Note that because of the way this works, this program will, sometimes, fail to generate an instance.\footnote{This has to do with how it generates the ``close'' pair of items, while ensuring that each item still looks random and does not have any other unusual qualities (for example, the number of 1s in each close-pair item should be similar to the number of 1s in any other item).} It will output a warning to stderr---which mean that you'll still see it if you redirect output to a file. It won't output anything else (and won't write anything to the file) in this case.
In general, this program was hacked together and should probably not be taken as an example of quality code.
Here is one example of how to compile the code, then run it twice to generate two new instances, each of size 10:
\begin{verbatim}
gcc -o generateNew.out generateNew.cpp
./generateNew.out 10 > newInstance.txt
./generateNew.out 10 >> newInstance.txt
\end{verbatim}
Note the \texttt{>>} in the second run; this means that the output should be \emph{appended} to \texttt{newInstance.txt} rather than overwriting it.
\bigskip
\noindent
\textsc{Output Times:} The inherent randomness in this assignment means that execution times are likely to be very inconsistent. This has a few effects.

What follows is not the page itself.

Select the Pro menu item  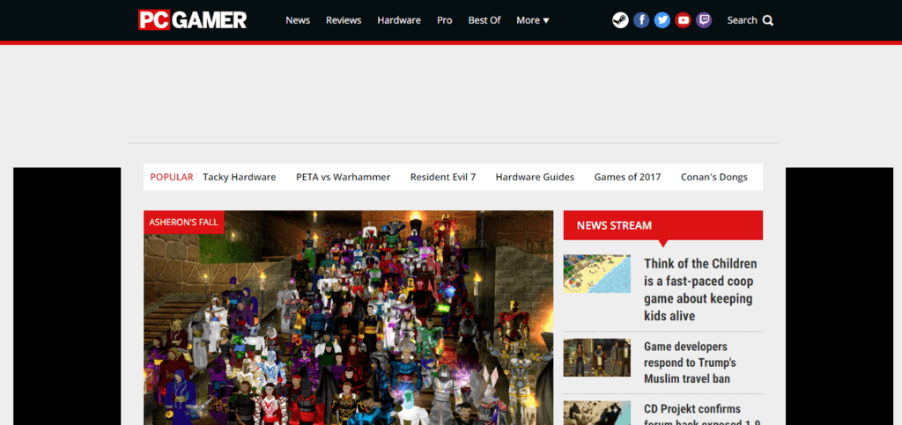[x=444, y=20]
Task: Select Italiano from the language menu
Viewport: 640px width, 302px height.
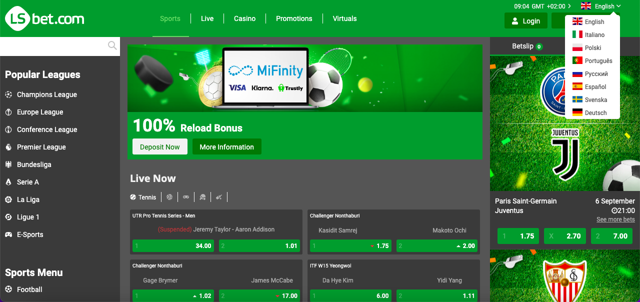Action: pos(594,35)
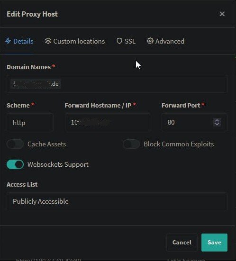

First, this assignment is likely to take a bit longer to run than previous assignments---a relatively simple implementation seems to take 5-12 seconds to solve \texttt{largeInput.txt}.
Second, ``ties'' will be considered more generously for this assignment. \textbf{Two submissions will be considered ``tied'' if they their final running times are within .4 seconds of each other.}
Third, each testing day, your score for the leaderboard will be calculated as the median of three runs.
Finally, please bear in mind that your best running time given by the testing scripts is likely to decrease somewhat significantly, as (even with the above) repeated runs mean you get more lucky instances. As before, this is an incentive to submit fairly early if you are interested in getting the extra credit points.
\section*{Questions}
\bigskip
\textbf{Code}~(50 points). Implement MinHash to find the most similar pair of items, as described above. You do not need to describe your implementation.
\bigskip
\begin{question}[20 points]
Most of the time in your implementation is spent on finding the similarity between all pairs of items in a bucket. Implement a way to find these similarities using SIMD instructions for buckets of size $> 2$. (For buckets of size $2$ you can use the normal method.)
Your code should work both with and without SIMD instructions. Near the beginning of \texttt{minHash.c} there is a constant \texttt{USE\_SIMD}; your implementation should not use SIMD instructions if this is 0, and should use them if it is 1.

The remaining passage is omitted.